Pixel coordinate grounding data
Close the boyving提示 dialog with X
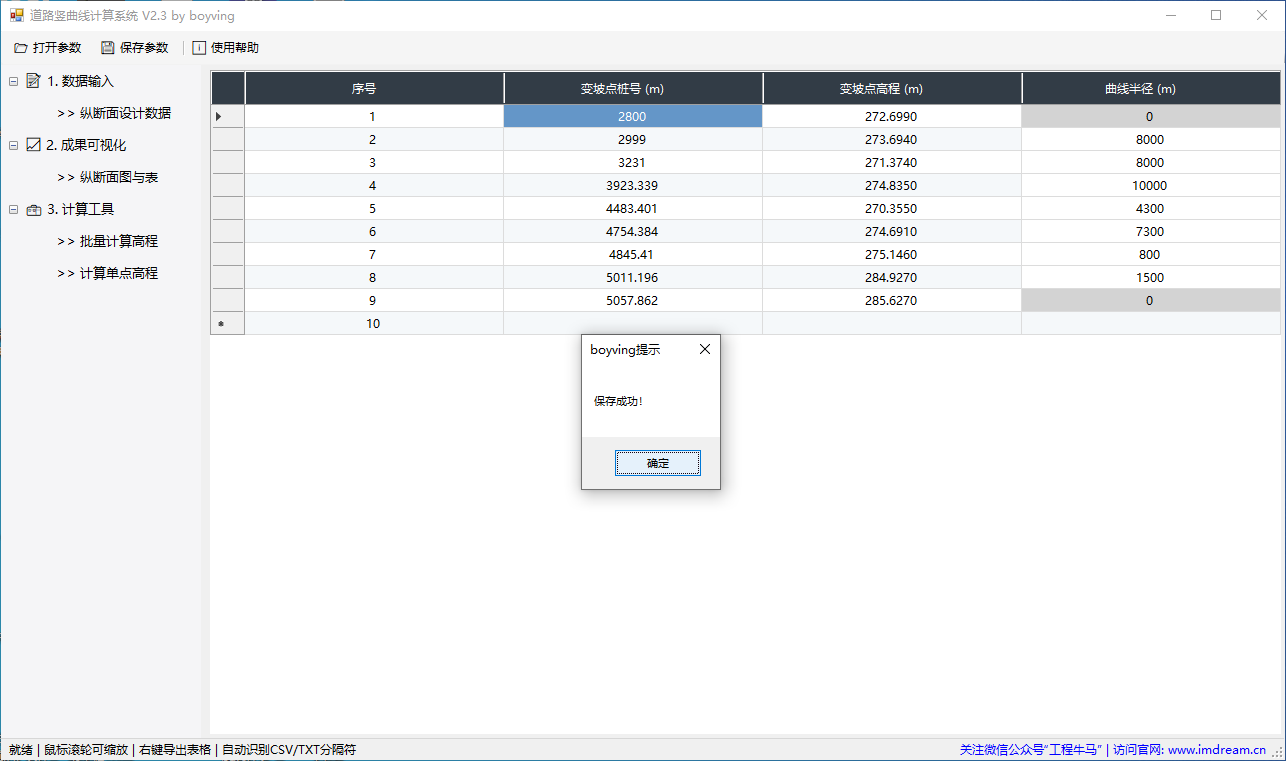1286x761 pixels. click(704, 349)
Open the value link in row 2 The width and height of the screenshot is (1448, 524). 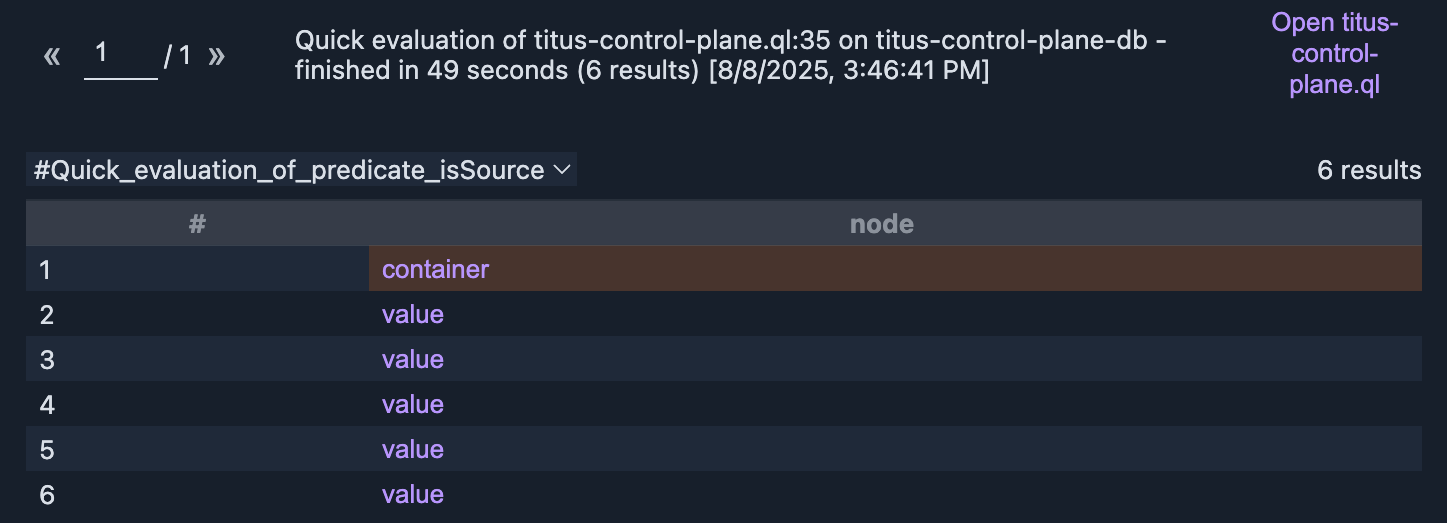[x=412, y=314]
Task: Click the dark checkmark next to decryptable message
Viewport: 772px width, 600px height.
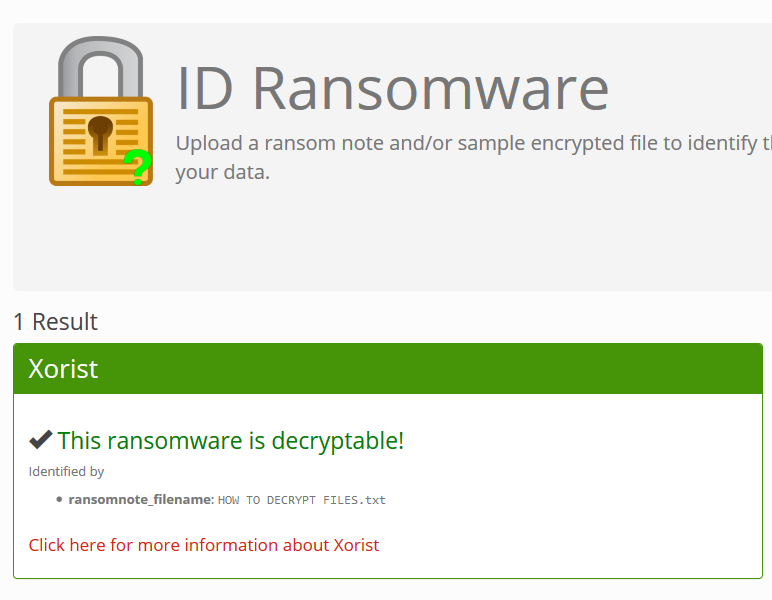Action: [41, 440]
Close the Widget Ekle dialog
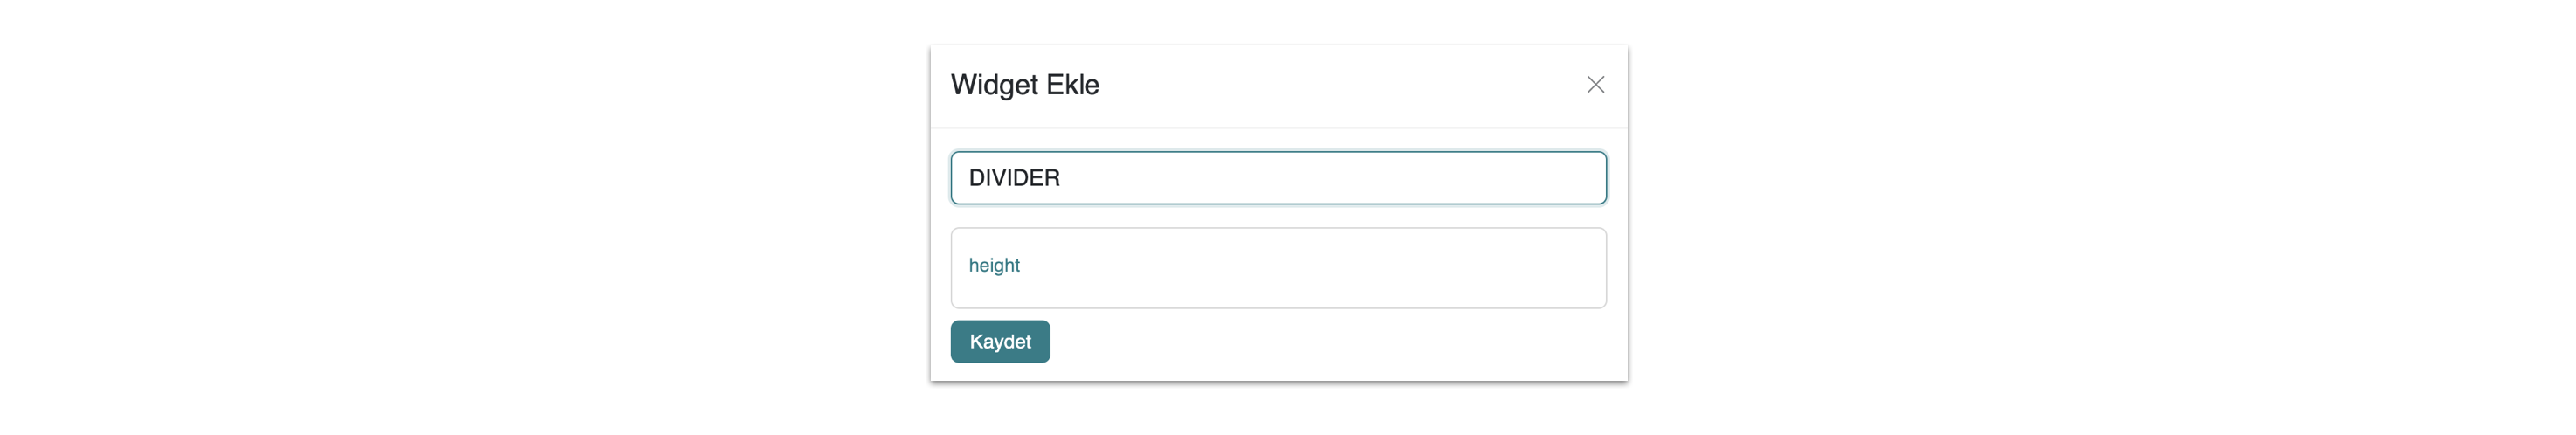 click(1595, 85)
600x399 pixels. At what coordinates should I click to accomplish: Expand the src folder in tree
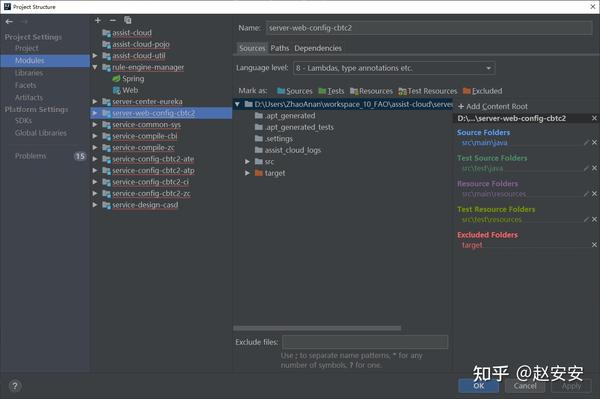[247, 161]
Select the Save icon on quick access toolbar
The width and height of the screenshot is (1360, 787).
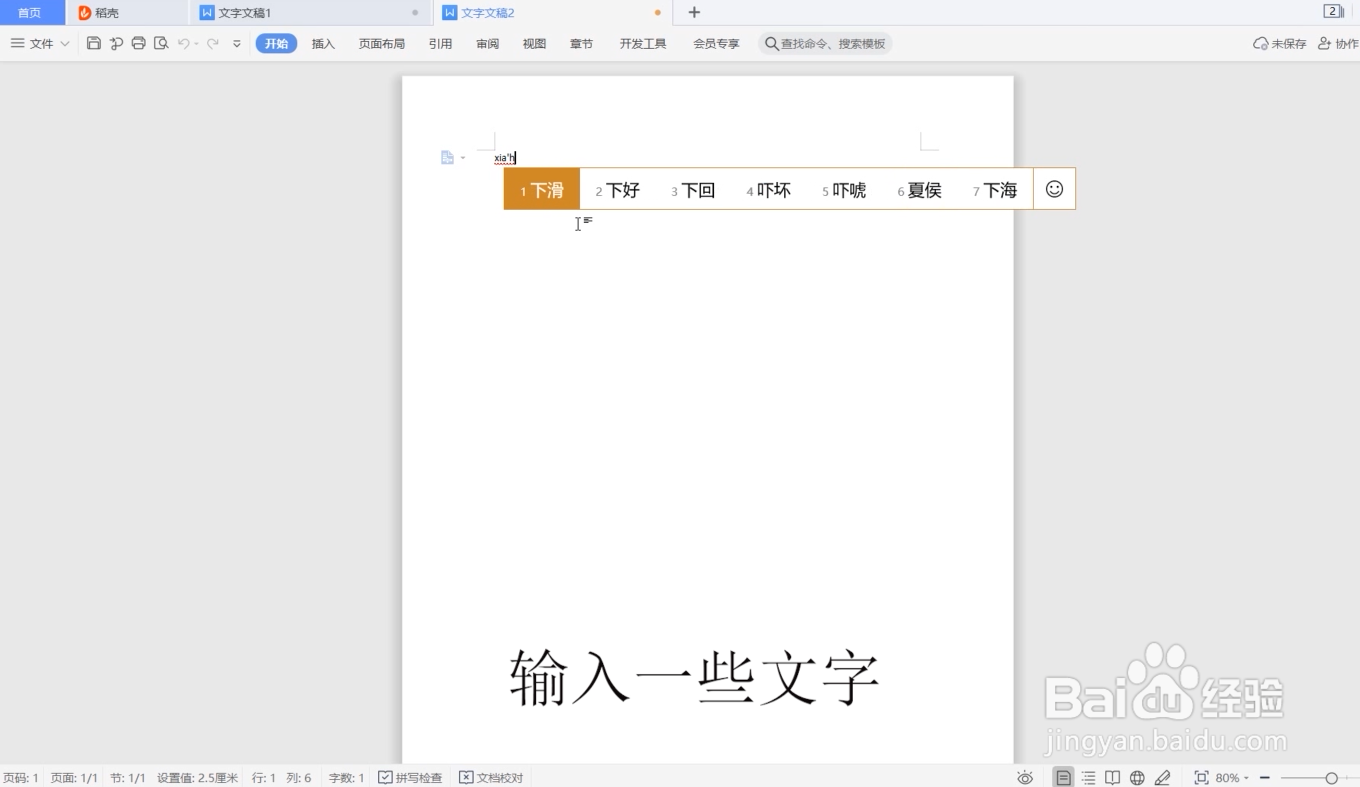point(94,43)
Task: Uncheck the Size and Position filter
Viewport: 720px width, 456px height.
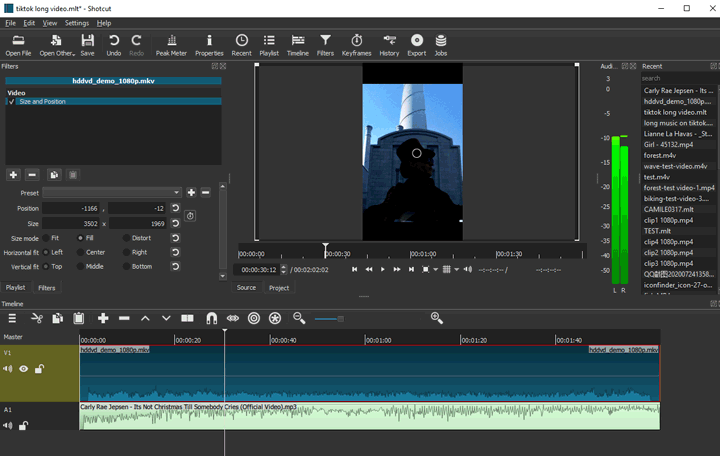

**Activity**
The copy should start at the line that contains "Select the Save icon on quick access toolbar", end at the last line of the entries above, and match each line exactly, with pictures dropped.

**Written solution**
Select the Save icon on quick access toolbar
The width and height of the screenshot is (1360, 787).
point(94,43)
Task: Uncheck the Size and Position filter
Viewport: 720px width, 456px height.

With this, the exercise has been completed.